Mr. Thomas McWilliams
Academic Department: Biology
Graduation Year: 2012
Thomas McWilliams researched the expression of heat shock proteins (HSPs) in both plants and animals found in acid mine drainage. HSPs are chaperone proteins that promote proper folding and stability of other proteins within cells. When cells are subjected to stress, they often produce more HSPs, like HSP70, to combat adverse cellular conditions. Therefore, HSP70 can serve as a biomarker to reveal stress in organisms found within acid mine drainages.

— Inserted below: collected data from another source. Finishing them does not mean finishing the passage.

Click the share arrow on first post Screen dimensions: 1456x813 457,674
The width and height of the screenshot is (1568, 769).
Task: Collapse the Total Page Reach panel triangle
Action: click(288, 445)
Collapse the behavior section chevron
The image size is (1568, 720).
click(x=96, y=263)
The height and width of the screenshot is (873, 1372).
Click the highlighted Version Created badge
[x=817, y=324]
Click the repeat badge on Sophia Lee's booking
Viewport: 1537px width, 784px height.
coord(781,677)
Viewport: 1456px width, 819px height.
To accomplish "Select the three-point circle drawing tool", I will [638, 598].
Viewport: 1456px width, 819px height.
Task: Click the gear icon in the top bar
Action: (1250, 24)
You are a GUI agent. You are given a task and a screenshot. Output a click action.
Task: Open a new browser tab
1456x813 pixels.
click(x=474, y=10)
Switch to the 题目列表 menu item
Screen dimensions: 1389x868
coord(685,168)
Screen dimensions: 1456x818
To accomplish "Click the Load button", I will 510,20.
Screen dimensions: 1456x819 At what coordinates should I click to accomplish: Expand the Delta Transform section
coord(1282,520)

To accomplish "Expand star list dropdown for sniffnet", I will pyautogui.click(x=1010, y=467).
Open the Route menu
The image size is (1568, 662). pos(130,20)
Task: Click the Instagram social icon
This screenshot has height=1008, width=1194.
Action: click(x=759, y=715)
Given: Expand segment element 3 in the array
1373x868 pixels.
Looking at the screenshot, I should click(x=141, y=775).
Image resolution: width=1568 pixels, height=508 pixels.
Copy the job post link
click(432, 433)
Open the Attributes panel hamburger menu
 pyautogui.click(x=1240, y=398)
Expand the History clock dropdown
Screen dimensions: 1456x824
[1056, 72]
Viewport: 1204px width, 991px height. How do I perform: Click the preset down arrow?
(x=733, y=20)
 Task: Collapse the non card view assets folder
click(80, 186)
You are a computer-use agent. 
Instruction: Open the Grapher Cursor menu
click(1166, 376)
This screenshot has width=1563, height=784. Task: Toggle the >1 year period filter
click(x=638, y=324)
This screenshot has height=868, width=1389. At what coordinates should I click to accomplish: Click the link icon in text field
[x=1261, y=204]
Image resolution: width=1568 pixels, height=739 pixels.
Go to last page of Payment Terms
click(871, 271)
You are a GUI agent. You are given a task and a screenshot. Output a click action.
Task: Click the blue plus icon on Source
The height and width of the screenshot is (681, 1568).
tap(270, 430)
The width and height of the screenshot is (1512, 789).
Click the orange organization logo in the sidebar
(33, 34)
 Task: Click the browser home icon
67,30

Thomas is a Biology/pre-med graduate from Saint Francis University. He began his research in the summer of this year after taking Vertebrate Physiology, which was taught by his research mentor, Dr. Irene Wolf. Thomas was an international student from Gold Coast, Australia. Beyond his research activities, he played for the Red Flash Men’s Soccer team. He was also the Chair of Philanthropy for Sigma Chi.
Dr. Wolf completed her Ph.D. at the University of Toledo Medical School. She then continued her work as a Post-doc at the University of Pittsburgh School of Medicine. Her dissertation exploring the role of stress proteins in hormone receptor activity was the driving force behind Thomas' research project. She and her students employed a variety of techniques in the lab, including protein extraction, protein assay using a new Bio-Rad microplate reader, SDS-PAGE and immunoblots. They expect the results of this research to be published in a peer reviewed journal.
This research opportunity gave Thomas experience and insight into the life of a researcher and inspired him to pursue a combined M.D./Ph.D. degree and become a physician scientist.